Today, the Daily News, in typical anti-street art fashion, published a story declaring a "crackdown on train graffiti vandals paying off, thanks to team of ex-cops." They patriotically applaud the dedicated NYC Transit Eagle Team for fending off the "old-school graffiti vandals" (who they believe can open the door to "bad guys intending to do much worse"). But one of these old-school graffiti vandals told us the whole thing is a bunch of baloney.

"I think [the News article] is a little hyperbolic," Carlos "Mare 139" Rodriguez, former subway graffiti artist, sculptor, and NYU Scholar in Residence, told us this morning. "This has been established for years now—yeah, there's very little subway graffiti on trains these days. That's because it's done differently now—you're seeing stuff on the streets, or murals, or other activities, even in the world of fine art. A lot of graffiti kids have found professional lives. These 'graffiti down' numbers are a symbol, at best."

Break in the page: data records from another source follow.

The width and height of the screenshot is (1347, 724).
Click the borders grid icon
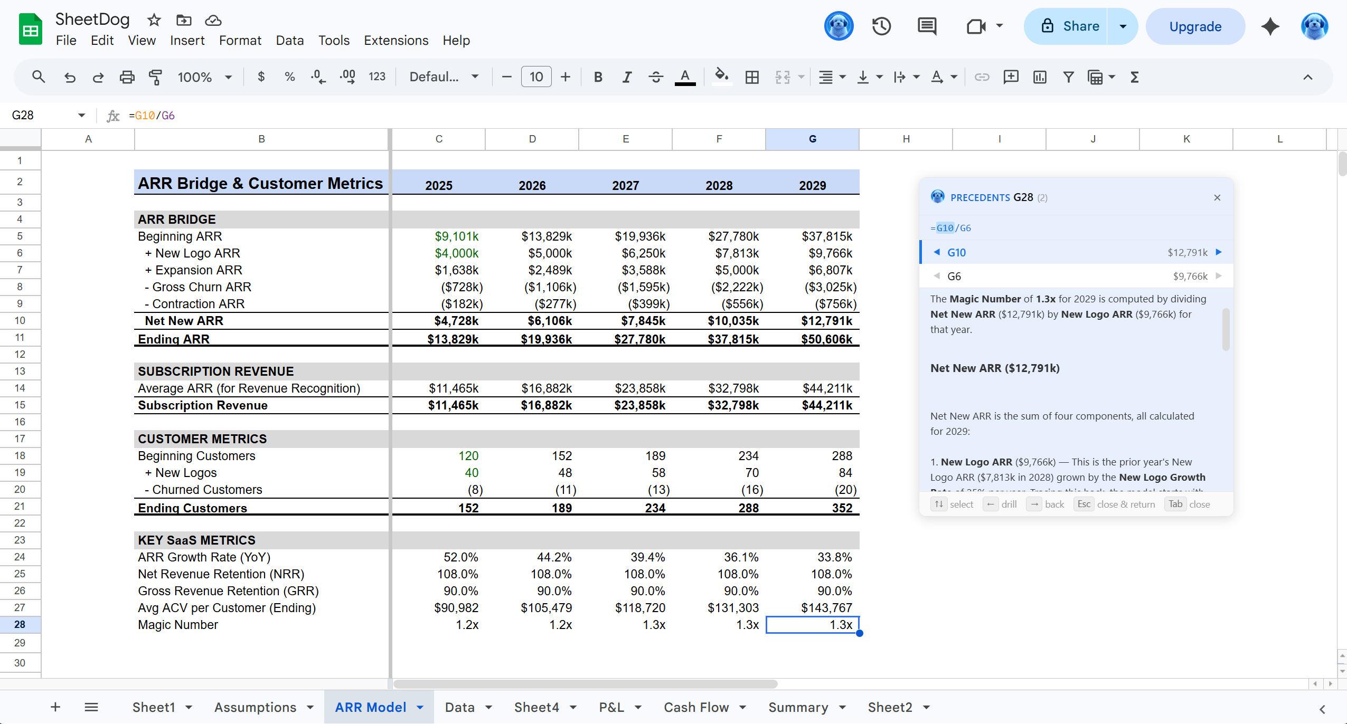pos(752,77)
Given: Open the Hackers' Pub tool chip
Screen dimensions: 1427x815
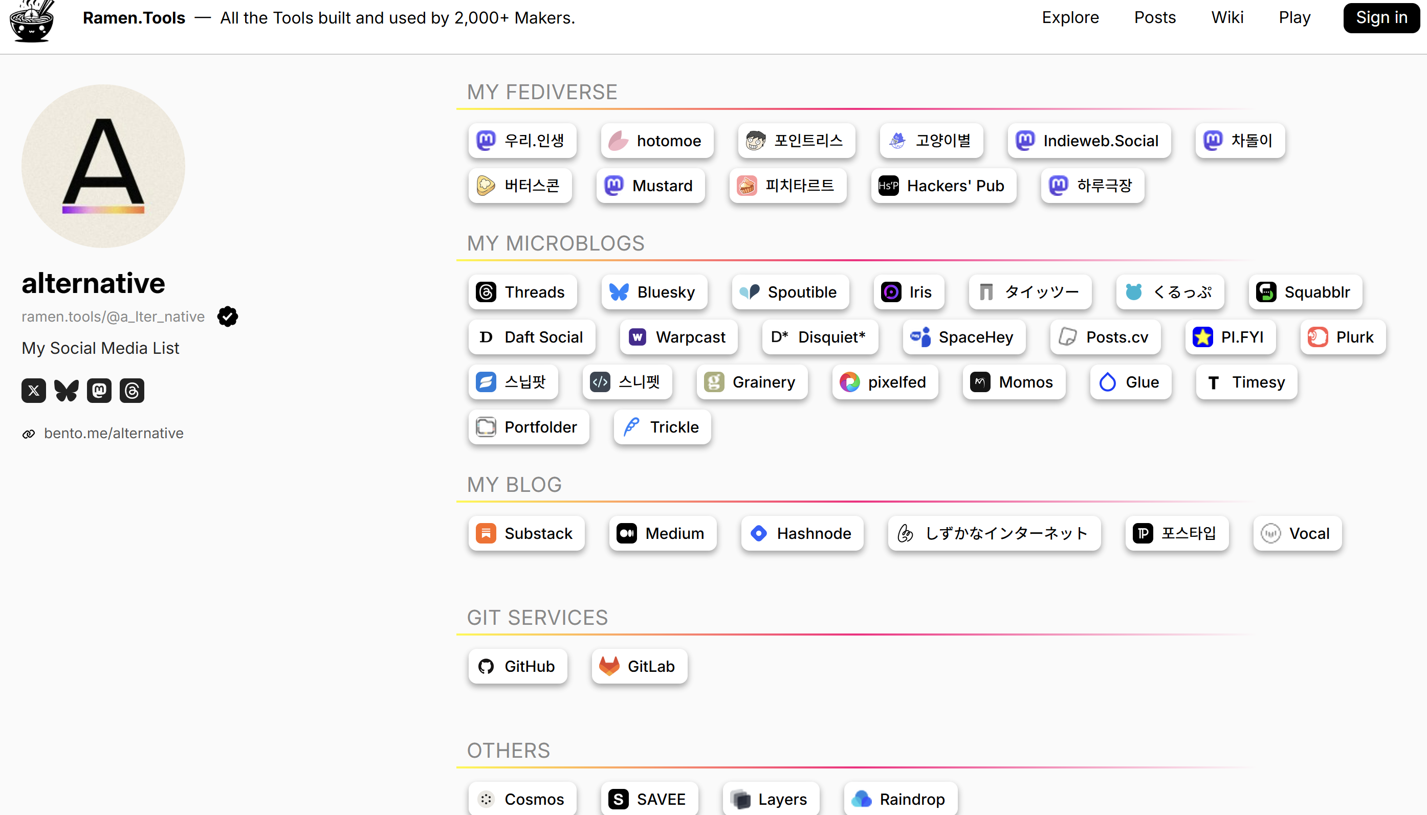Looking at the screenshot, I should click(x=943, y=186).
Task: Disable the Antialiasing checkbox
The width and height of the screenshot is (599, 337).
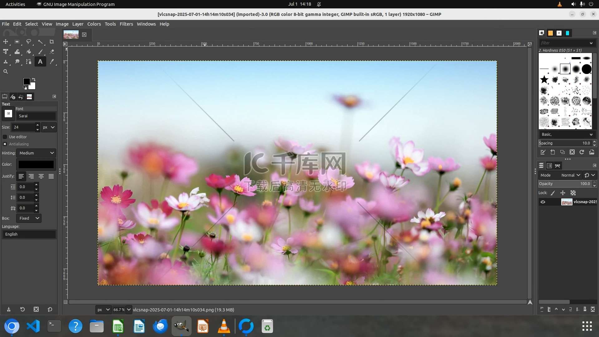Action: 5,144
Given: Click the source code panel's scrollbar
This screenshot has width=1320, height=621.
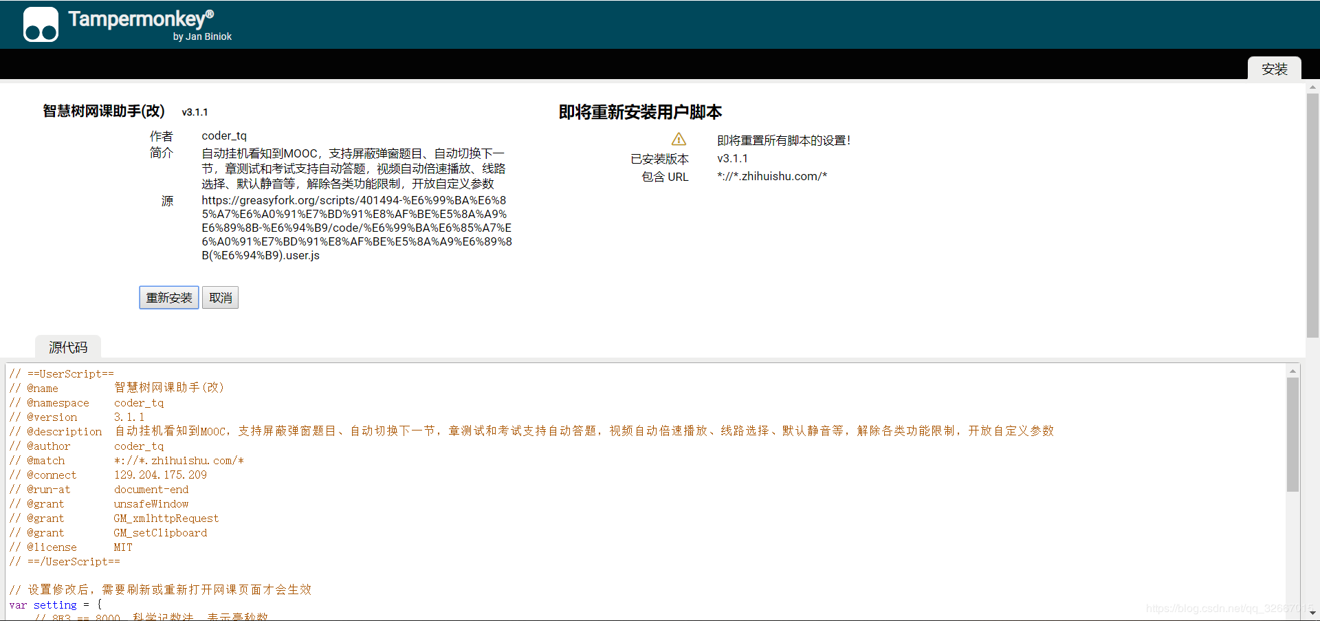Looking at the screenshot, I should pyautogui.click(x=1291, y=433).
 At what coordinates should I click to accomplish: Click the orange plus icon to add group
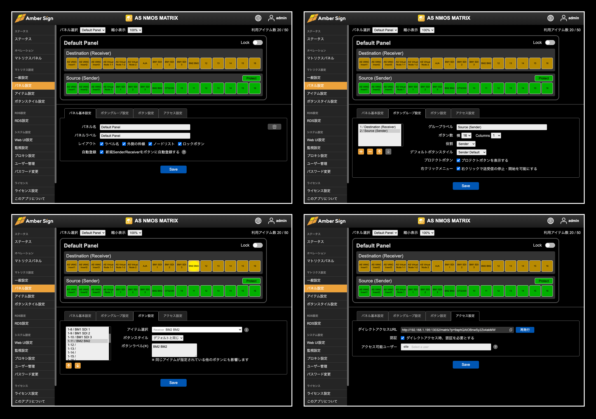tap(361, 152)
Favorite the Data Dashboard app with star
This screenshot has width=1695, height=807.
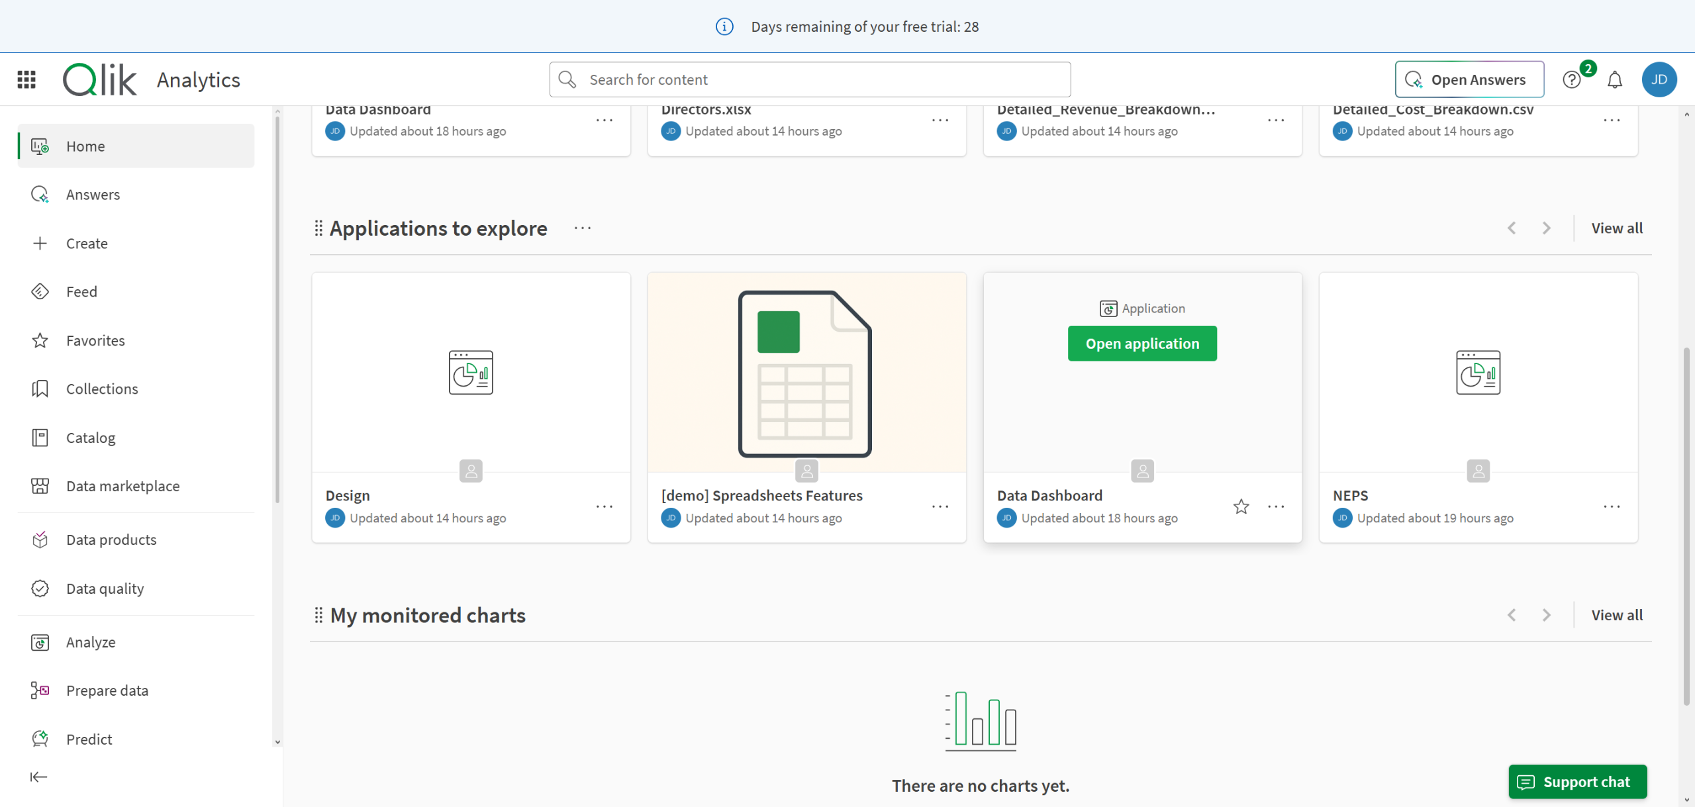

Mare believes what the MTA should really be fighting now is the damage caused by the thousands of advertising stickers plastered across trains and in stations. He told us, "If they're so concerned with visual pollution, I think they need to address those matters," (perhaps the two sides can discuss this over coffee at PowerHouse?) Because if we're not careful, subway stickers might one day be considered art that will fail to secure funding for a museum show, too.